Ministers, diplomats and academics preferring PR [public relations] over analysis will feed jaded journalists the ever-present tale of challenges to overcome, but how steady progress is being made – particularly on future technologies. Yet all this will pass by the Keeling Curve – where atmospheric concentrations of CO2 continue their inexorable rise unperturbed by the lies, offsets, pledges and financial scams of those high-emitters attending COP27. A third of a century from the first IPCC report, flying pigs, pink elephants and other speculative future tech barely raise an eyebrow, but daring to suggest fossil fuels may perhaps have something to do with the climate crisis remains contentious, if not blasphemous. This tells us so much about the COP process!

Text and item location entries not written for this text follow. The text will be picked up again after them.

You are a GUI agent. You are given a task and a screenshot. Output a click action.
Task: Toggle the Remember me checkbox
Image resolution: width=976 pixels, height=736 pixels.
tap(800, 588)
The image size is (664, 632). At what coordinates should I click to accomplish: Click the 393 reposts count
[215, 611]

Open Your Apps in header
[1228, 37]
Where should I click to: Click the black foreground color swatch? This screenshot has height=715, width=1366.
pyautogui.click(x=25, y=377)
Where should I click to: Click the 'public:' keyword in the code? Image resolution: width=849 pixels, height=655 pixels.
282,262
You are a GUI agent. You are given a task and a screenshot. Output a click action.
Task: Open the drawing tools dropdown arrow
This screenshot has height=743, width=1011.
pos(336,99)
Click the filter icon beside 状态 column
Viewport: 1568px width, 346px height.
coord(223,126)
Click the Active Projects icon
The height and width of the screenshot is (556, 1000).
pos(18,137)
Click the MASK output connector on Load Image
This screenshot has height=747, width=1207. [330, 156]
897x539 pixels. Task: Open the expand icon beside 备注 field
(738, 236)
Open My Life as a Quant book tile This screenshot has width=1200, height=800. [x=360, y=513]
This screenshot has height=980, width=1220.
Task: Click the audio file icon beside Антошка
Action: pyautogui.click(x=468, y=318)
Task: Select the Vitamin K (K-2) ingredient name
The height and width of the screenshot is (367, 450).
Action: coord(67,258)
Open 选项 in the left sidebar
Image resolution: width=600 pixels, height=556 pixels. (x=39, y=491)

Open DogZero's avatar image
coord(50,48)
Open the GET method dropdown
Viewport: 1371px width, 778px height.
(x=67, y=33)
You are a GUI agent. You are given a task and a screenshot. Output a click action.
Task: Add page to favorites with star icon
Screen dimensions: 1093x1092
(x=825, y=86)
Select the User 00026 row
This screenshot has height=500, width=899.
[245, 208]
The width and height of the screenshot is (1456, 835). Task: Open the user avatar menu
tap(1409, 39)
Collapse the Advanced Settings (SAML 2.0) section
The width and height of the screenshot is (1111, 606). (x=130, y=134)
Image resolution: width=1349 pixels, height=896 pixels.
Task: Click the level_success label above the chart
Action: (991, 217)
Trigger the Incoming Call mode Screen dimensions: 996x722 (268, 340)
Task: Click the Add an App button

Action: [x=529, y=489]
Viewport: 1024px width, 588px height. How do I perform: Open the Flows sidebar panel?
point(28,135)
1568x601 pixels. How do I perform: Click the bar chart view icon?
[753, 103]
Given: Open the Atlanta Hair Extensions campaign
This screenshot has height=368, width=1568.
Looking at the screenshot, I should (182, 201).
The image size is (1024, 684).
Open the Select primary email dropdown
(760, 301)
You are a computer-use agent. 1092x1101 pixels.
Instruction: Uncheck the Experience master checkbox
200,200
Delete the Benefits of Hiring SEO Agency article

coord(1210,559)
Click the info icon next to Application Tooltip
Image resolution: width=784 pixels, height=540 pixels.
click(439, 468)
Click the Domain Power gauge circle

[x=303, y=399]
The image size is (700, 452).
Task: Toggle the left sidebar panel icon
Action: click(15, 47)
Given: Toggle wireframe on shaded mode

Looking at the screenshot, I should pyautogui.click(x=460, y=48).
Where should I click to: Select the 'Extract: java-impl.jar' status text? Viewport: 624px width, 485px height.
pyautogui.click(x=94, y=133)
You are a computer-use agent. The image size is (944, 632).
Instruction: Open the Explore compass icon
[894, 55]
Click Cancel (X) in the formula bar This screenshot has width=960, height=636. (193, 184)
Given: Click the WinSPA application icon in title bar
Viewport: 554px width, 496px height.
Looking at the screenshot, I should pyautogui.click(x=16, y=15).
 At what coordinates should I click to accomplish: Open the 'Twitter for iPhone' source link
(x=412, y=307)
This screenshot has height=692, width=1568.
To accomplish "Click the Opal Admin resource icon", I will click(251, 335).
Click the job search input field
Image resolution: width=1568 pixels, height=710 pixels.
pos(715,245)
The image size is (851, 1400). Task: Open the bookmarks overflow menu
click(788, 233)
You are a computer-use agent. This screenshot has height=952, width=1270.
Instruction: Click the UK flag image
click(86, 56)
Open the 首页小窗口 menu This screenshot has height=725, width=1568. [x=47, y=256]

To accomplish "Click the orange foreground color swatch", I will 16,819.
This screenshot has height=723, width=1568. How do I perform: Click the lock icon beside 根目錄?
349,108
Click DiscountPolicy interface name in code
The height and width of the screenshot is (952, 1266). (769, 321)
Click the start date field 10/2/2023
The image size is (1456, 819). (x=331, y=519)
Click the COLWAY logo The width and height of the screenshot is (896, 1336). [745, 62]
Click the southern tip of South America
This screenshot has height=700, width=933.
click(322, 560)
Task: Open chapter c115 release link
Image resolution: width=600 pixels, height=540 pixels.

All this perhaps sounds too flippant, but I really don’t think it is. Offering superficially measured accounts of ‘this minor success’, ‘that improvement in wording’ or of a ‘few financial crumbs begrudgingly thrown at poorer nations’ only feeds into the business-as-usual circus that annual COP cycles have become. Reasoned careful analysis and honest brokering are prerequisites of successful outcomes, but they are far from sufficient. As it is, they risk legitimising what is an increasingly corrupt and immoral process. As we burn through the carbon budget for a 50% chance of not exceeding 1.5°C, at 1% every month, perhaps those genuinely concerned about climate change need to shout loud and long for an alternative structure for COP28. The venue (Dubai) does not bode well for any such change, and no doubt many academic colleagues, along with Global North NGOs, already have their flights and hotels booked! But for those less enamoured by fleeting glances of the great and good and the allure of paid jollies with mates – the time to organise for a Paris-compliant outcome from November 2023 is now.

Update:
Rightly there has been a lot of positive reporting on the acceptance at COP27 of a facility for “Loss and Damage”. Certainly, this is to be welcomed, and indeed those who have fought hard for its inclusion over many years should be congratulated. However, from a big picture perspective, I still judge COP27 as deeply regressive. The clear action that world leaders did agree on (at least those of the high emitting nations), was a guarantee to rapidly increase the levels of loss and damage imposed on poorer, more climate vulnerable, nations. They explicitly chose to leave unchecked the key cause of climate change – ongoing and high levels of fossil fuel use. So, on the one hand, protracted discussions can now begin about who should stump up a few pennies to satisfy ill-defined “Loss and Damage” criteria. On the other hand, leaders of high-emitting nations could fly home safe in the knowledge that they’re markedly increasing the levels of loss and damage imposed on those communities on the frontline of climate impacts. Dangerous failure cemented into yet another COP.